Rente / 01.09.2020

FDP-Chef Lindner fordert Rückkehr zum Nachholfaktor

Die FDP wünscht sich den Nachholfaktor zurück. Rentenpolitik müsse „für alle Generationen fair“ sein.

Düsseldorf (iv). Der FDP-Vorsitzende Christian Lindner hat eine neue Rentenpolitik gefordert. Die Rentenpolitik müsse „für alle Generationen fair sein“, sagte Lindner im Gespräch mit der Rheinischen Post. Er sprach sich gegen Rentenkürzungen aus, „aber Rentenerhöhungen sollten sich über die Jahre an dem orientieren, was es an Gehaltssteigerung gegeben hat“.

Aussetzung des Nachholfaktors in der Kritik

Zum Beispiel hätte der Nachholfaktor nicht abgeschafft werden sollen, so Lindner. Der FDP-Chef bezog sich damit auf die Kritik von Rentenexperten wie Axel Börsch-Supan, der ohne den Nachholfaktor „die Balance zwischen Jungen und Alten außer Kraft gesetzt“ sieht.

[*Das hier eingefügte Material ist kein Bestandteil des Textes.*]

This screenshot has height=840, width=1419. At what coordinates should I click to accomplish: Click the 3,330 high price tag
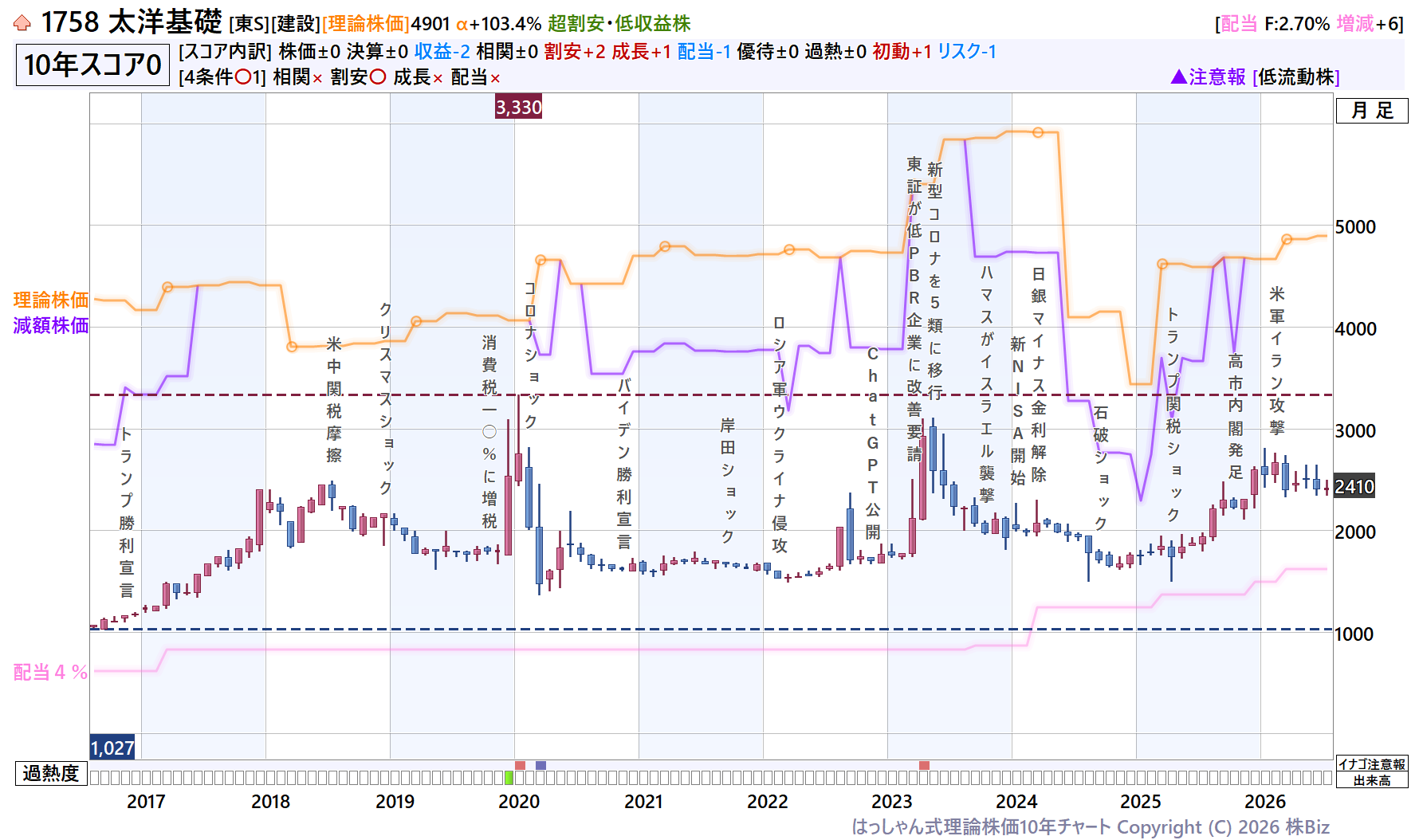coord(518,107)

Die Bundesregierung hatte den Nachholfaktor 2008 in der Finanzkrise eingeführt, 2018 aber wieder vorerst bis 2025 ausgesetzt. Er diente als Ausgleich für die Rentengarantie, die in der Krise sinkende Renten infolge sinkender Löhne verhindern sollte. Der Nachholfaktor regelte, dass nach der Krise, wenn die Löhne wieder steigen, die Rentenerhöhung nur halb so hoch ausfallen, bis die vermiedene Rentenkürzung ausgeglichen ist.

Bundeskanzlerin Merkel hat sich zuletzt dafür ausgesprochen, die jetzige Regelung vorerst beizubehalten. Sie sehe derzeit keine Notwendigkeit, den Nachholfaktor wieder einzuführen, antwortete Merkel im Juni auf eine Frage des FDP-Bundestagsabgeordneten Johannes Vogel. Der Effekt, dass die Renten stärker als die Löhne steigen könnten, komme frühestens bei der Rentenanpassung zum Juli 2022 zum Tragen.

Mehr private Altersvorsorge

Lindner forderte zudem, die private Altersvorsorge übers Aktiensparen zu stärken. Sein Vorschlag: Wer ein Wertpapier fünf Jahre halte, dürfe es steuerfrei verkaufen.